Why Baseball Players and Bankers Make So Much Money

Michael Lewis is a journalist and the best-selling author of Liar's Poker, The New New Thing, Moneyball: The Art of Winning an Unfair Game, and The Blind Side: Evolution of a Game. He writes for Portfolio and is a columnist for Slate.

  • Transcript


Michael Lewis: Moneyball was about how people get misvalued and how then, in turn, warped value systems encourage warped behavior in people. But it's primarily about people being misvalued and how a perfectly free market—what market could be freer than a market of professional athletes—can completely screw up people’s valuation. There are all these biases that infect the human mind when it’s making intuitive judgments, value judgments, especially about other people—we overvalue handsome people; we overvalue tall people. 
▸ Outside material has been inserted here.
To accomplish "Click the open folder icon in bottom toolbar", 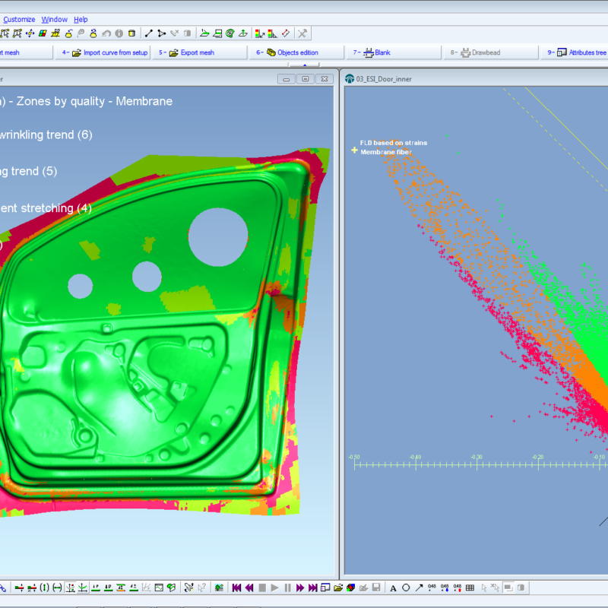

Malcolm Gladwell wrote an article in The New Yorker a long time ago and there’s this little fact in it that the Oakland A's loved.  And it goes something like this: only 3% of the adult population in America is male and 6 feet or taller, but 50 or 55% of the CEOs of Fortune 500 companies are male and 6 feet or taller. The Oakland A's front office read that and thought, “Okay, when we invest money in the stock market, we’re not going to invest in any company that has a CEO who’s male and 6 feet or taller because what’s happened is he’s there because he’s male and 6 feet or taller rather than actually knowing what he’s doing. We're gonna look for, you know, short, portly, homely CEOs because they’re more likely to know what they’re doing. Moneyball wasn’t so much a prescription for how to succeed as it was as… prescription for, say, how baseball players should succeed as it was as for how someone who’s evaluating other people should go about doing that. 

Having said that, I think that it resonated with people because a lot of people feel misappraised, and Wall Street people in particular—it really resonated with Wall Street people.  And I kind of wondered at the time when it came out, if it didn’t resonate with Wall Street people because they were in the middle of the single greatest madness of appraisal of human abilities and human contribution in the history of the world.  The people are being paid huge sums of money all around them or maybe they themselves are being paid huge sums of money to do things of dubious social utility. So that they could see that this was possible kind of thing, that often when people get paid, makes no sense at all.